Table 6 summarizes the change in measured urea concentration of the presently disclosed PLM examples over time vs. controls. As indicated in Table 6, on day 8, the urea concentration of the control fell by 80% while the present examples fell to a lesser extent (33-66%). This was indicative of slower urea hydrolysis rate as compared to the controls for the present examples of the present disclosure.

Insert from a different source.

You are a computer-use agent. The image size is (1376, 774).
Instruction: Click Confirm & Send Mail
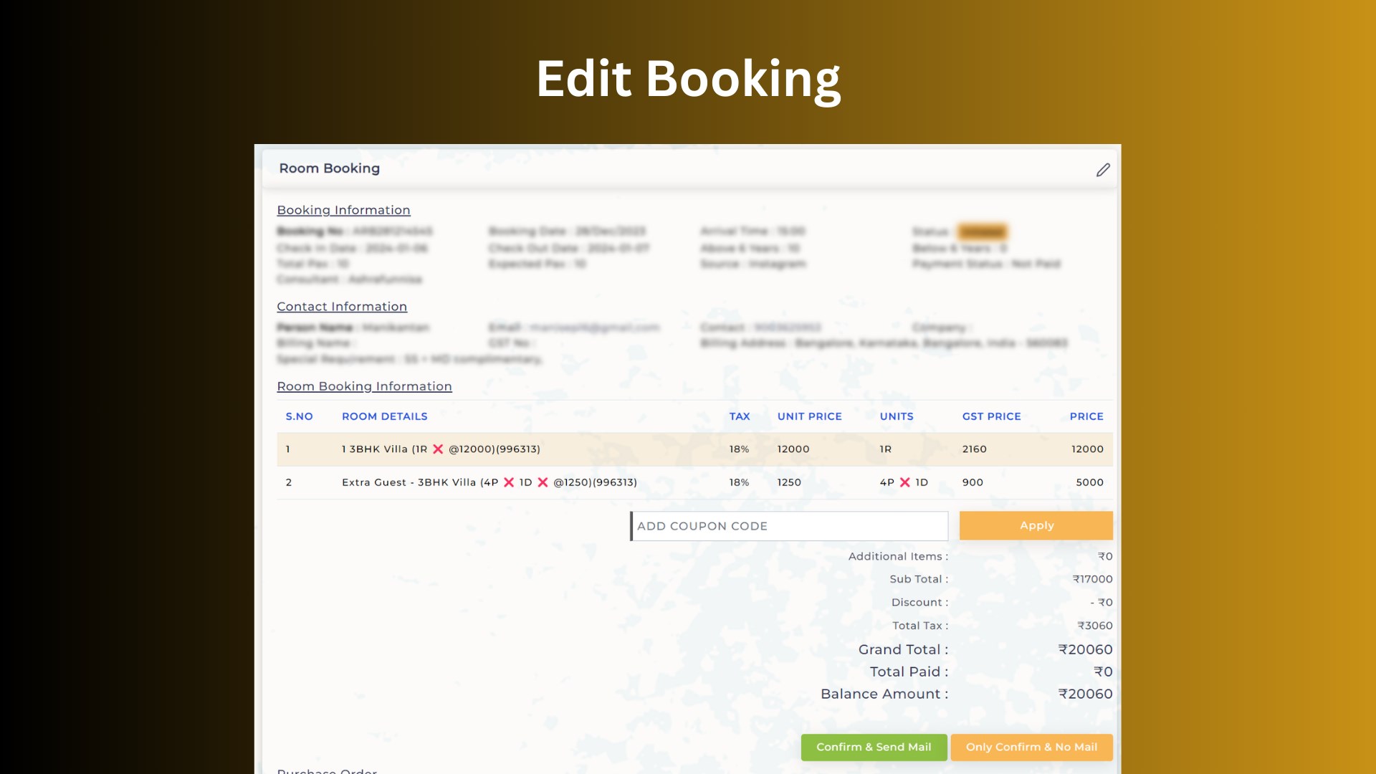[x=873, y=747]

In a broiler house, uric acid is the main excreta of the chickens during growth. Over time, limited only by oxygen and the moisture content of the litter, bacterial enzymolysis converts uric acid into urea, the main source of ammonia from metabolism of ureolytic bacteria present in animal litter. Uric acid (with urea) and smaller amounts of purine precursors to uric acid, xanthine, and hypoxanthine (not shown), are commonly reported as part of the crude protein content of poultry manure. As summarized in Table 7, uric acid reserves from the alkaline urea broth were depleted (see Table 7) in the exemplary compositions. Likewise, the urea concentration also decreased (see Table 6, Day 14) for these exemplary compositions verses controls.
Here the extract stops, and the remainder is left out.